- **What you should do**
Write out again, word for word, the lines below from the line that holds "кабель (330, 1108)" through the line that holds "[button] (136, 2433)", omitting pictures.

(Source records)
Segment Open
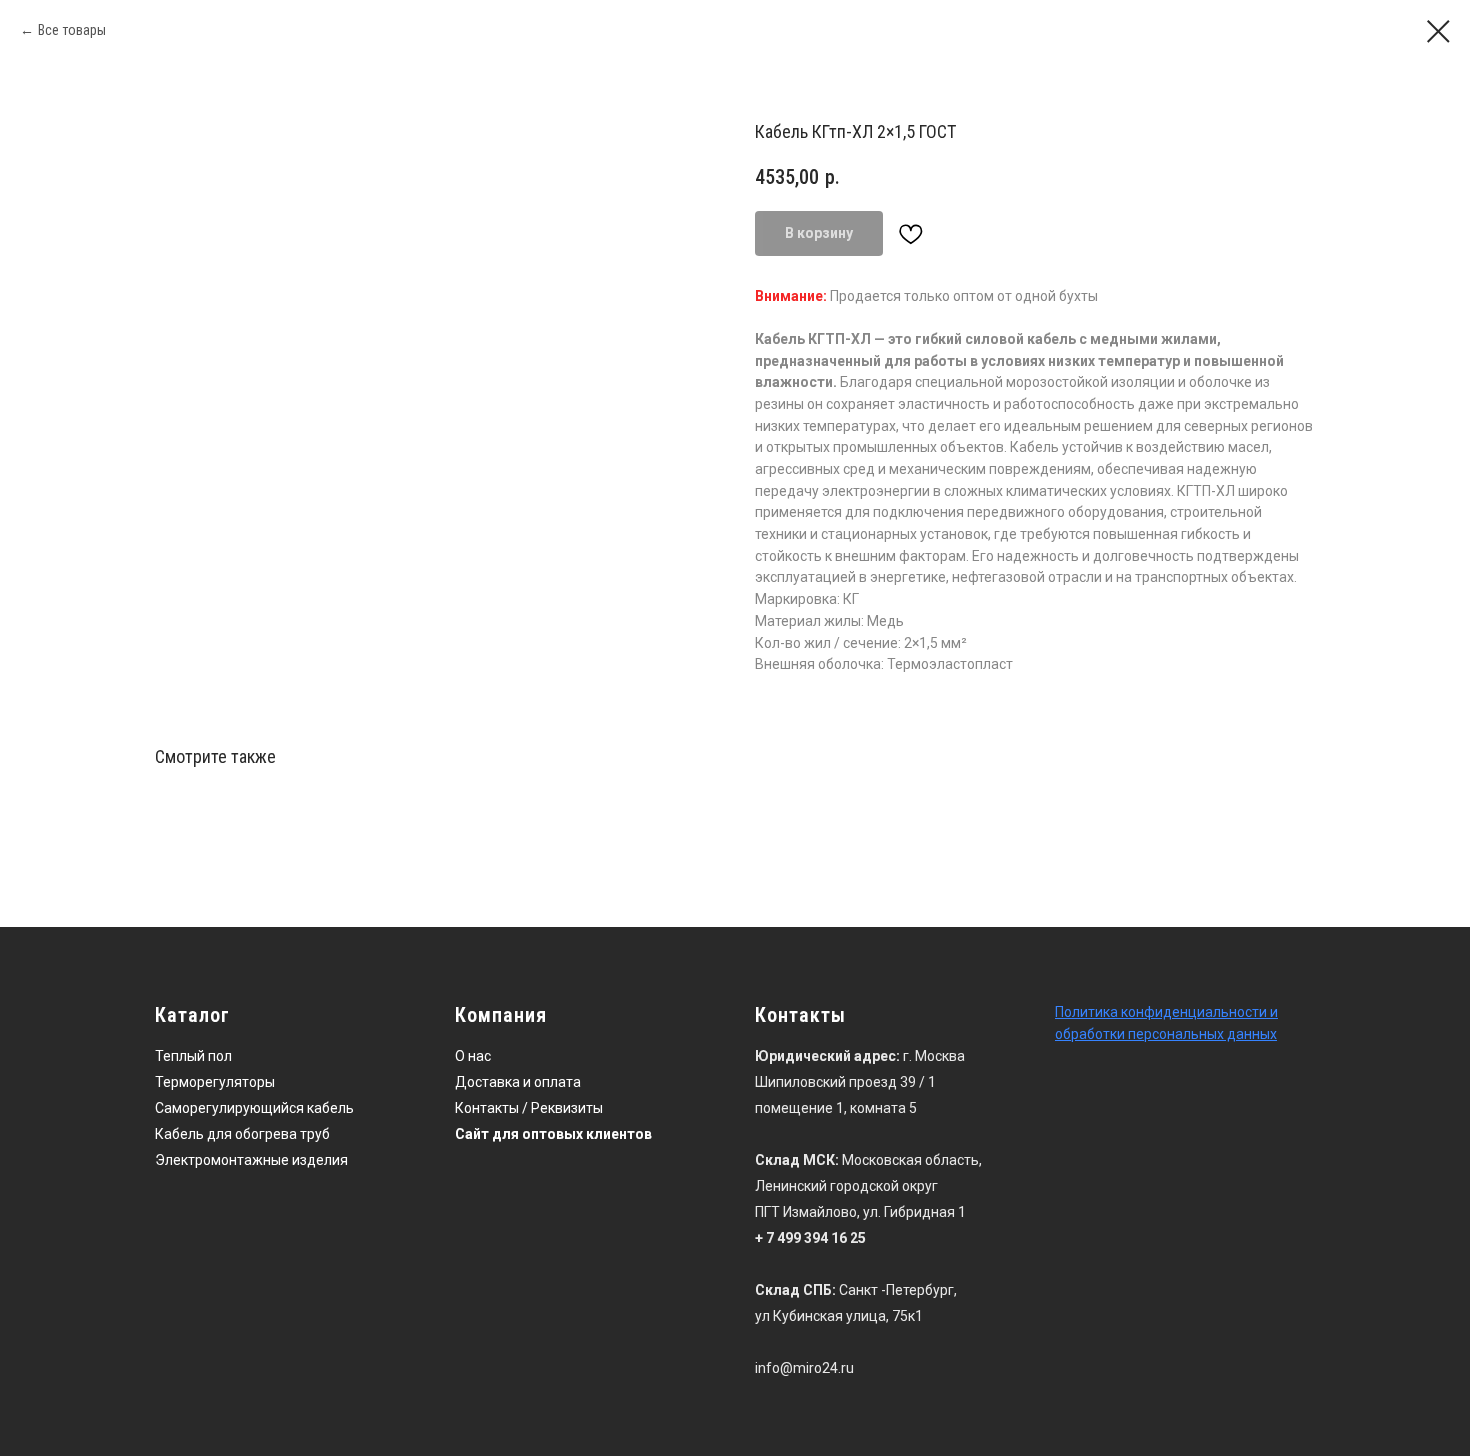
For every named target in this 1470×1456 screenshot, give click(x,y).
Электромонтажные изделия (251, 1160)
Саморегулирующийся (229, 1108)
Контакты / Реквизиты (529, 1108)
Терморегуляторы (215, 1082)
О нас (473, 1056)
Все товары (72, 30)
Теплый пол (193, 1056)
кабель (330, 1108)
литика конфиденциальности (1169, 1012)
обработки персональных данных (1166, 1034)
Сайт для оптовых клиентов (553, 1134)
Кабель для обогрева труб (242, 1134)
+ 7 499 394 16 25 (810, 1238)
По (1063, 1012)
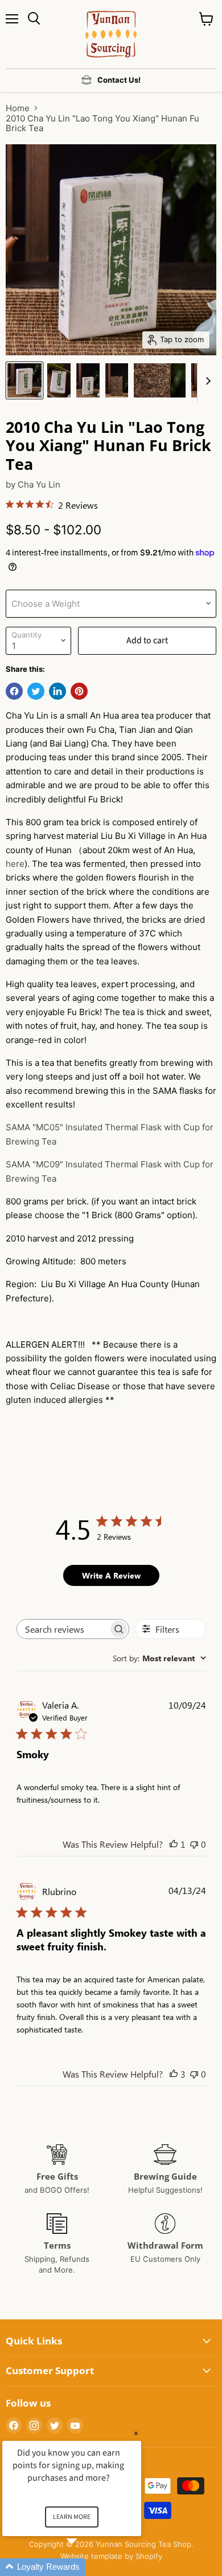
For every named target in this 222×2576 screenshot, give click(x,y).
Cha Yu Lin (39, 484)
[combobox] (159, 1658)
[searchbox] (62, 1629)
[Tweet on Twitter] (35, 691)
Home (18, 108)
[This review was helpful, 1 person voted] (174, 1844)
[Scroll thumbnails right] (206, 381)
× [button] (136, 2433)
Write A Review (111, 1575)
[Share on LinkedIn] (57, 691)
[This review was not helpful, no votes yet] (194, 1844)
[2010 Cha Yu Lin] (24, 380)
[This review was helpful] (174, 2074)
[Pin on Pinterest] (79, 691)
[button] (85, 2567)
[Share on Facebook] (14, 691)
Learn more (72, 2517)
Segment Closed
- **Result for this task**
кабель (330, 1108)
литика конфиденциальности (1169, 1012)
обработки персональных данных (1166, 1034)
Сайт для оптовых клиентов (553, 1134)
Кабель для обогрева труб (242, 1134)
+ 7 499 394 16 25 (810, 1238)
По (1063, 1012)
For every named target in this 222×2576 screenshot, give click(x,y).
Cha Yu Lin (39, 484)
[combobox] (159, 1658)
[searchbox] (62, 1629)
[Tweet on Twitter] (35, 691)
Home (18, 108)
[This review was helpful, 1 person voted] (174, 1844)
[Scroll thumbnails right] (206, 381)
× [button] (136, 2433)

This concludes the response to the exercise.